:: Required action ::
Your answer should hold exactly the lines below from the line with "The image size is (868, 358)." through the line with "Screen dimensions: 807x672", both included, and no pictures at all.
※ ※ ※
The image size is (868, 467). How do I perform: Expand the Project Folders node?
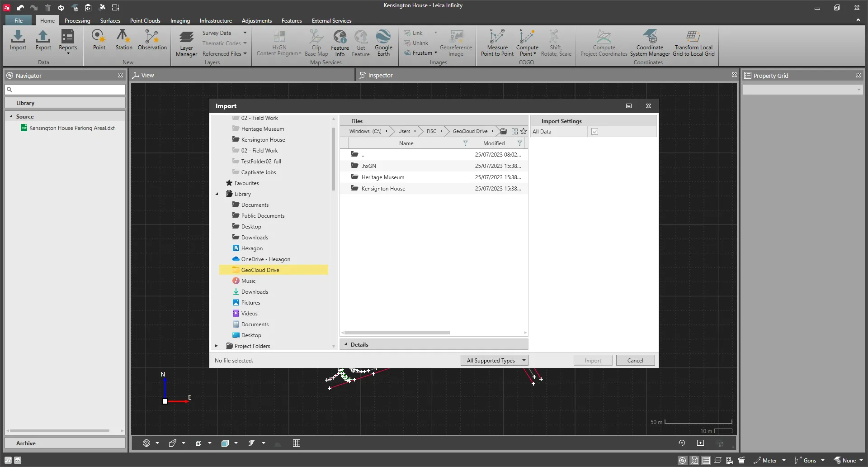[217, 346]
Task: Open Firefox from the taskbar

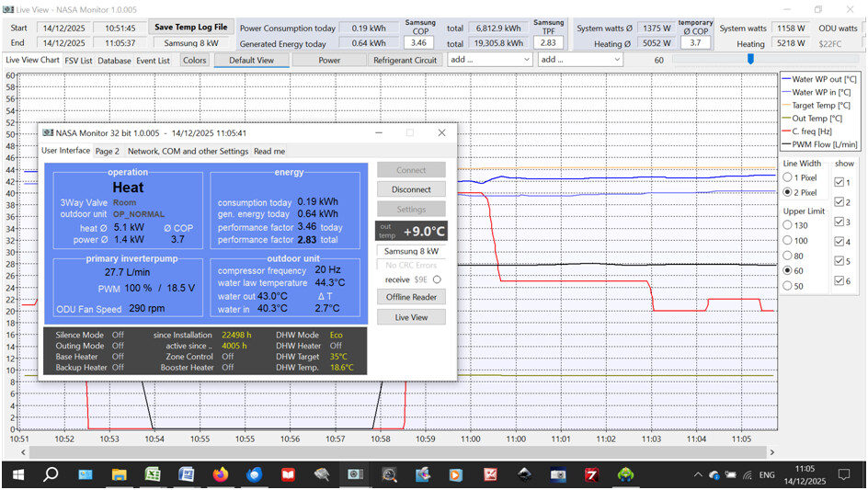Action: click(220, 474)
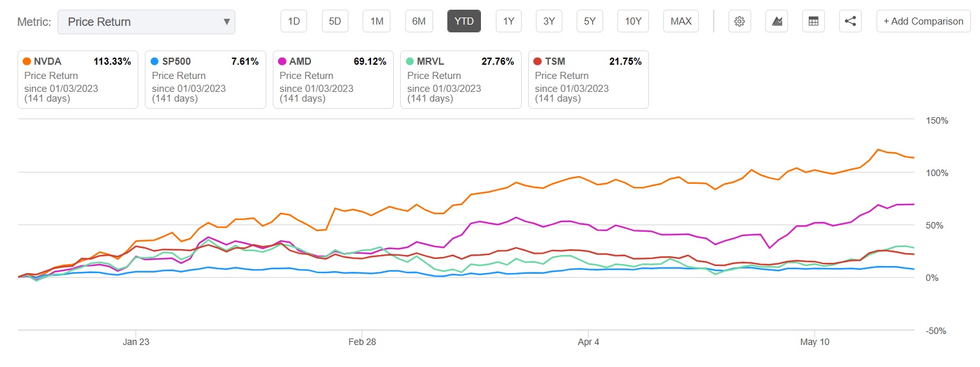Open chart settings gear icon
The width and height of the screenshot is (980, 367).
point(740,21)
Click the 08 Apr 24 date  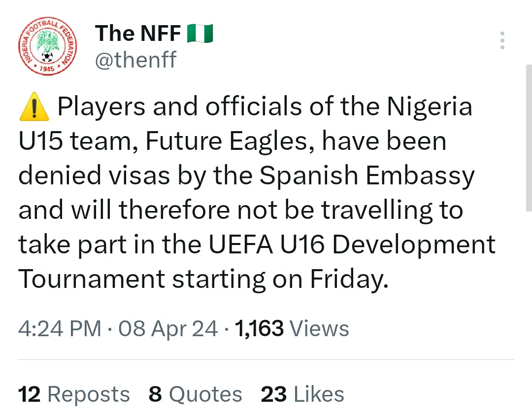point(168,328)
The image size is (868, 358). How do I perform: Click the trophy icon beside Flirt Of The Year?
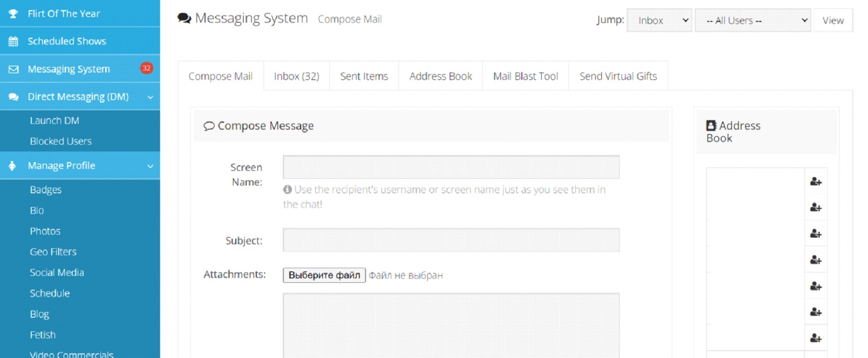pyautogui.click(x=14, y=14)
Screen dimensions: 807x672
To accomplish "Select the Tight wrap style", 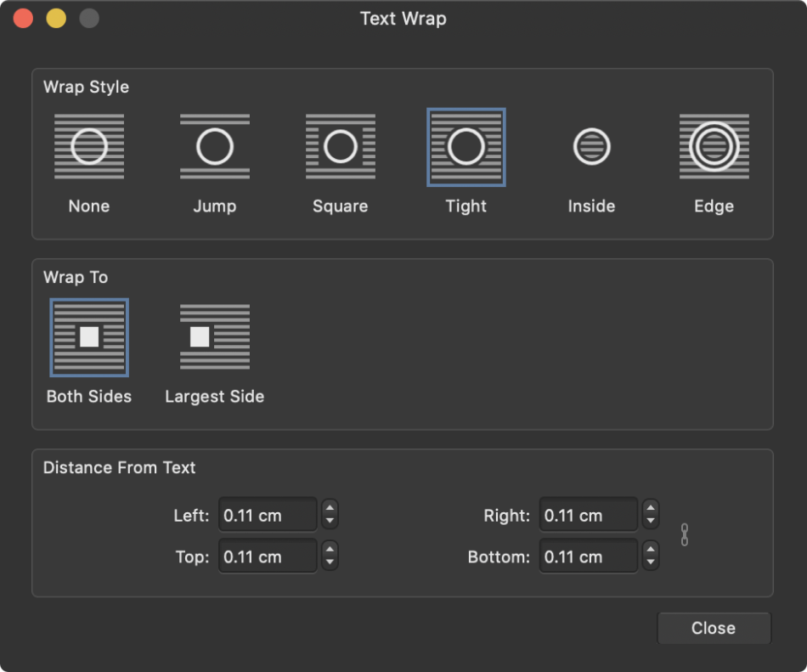I will coord(466,147).
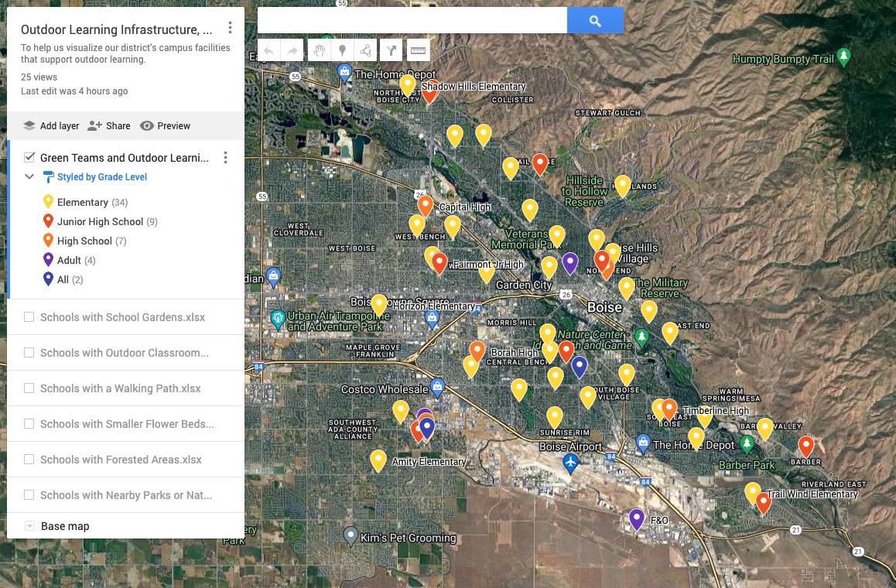Select the draw line tool
The width and height of the screenshot is (896, 588).
pyautogui.click(x=366, y=51)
※ ※ ※
:: Solution to this problem ::
The image size is (868, 358). How do I perform: Click the trophy icon beside Flirt Of The Year?
pyautogui.click(x=14, y=14)
Screen dimensions: 807x672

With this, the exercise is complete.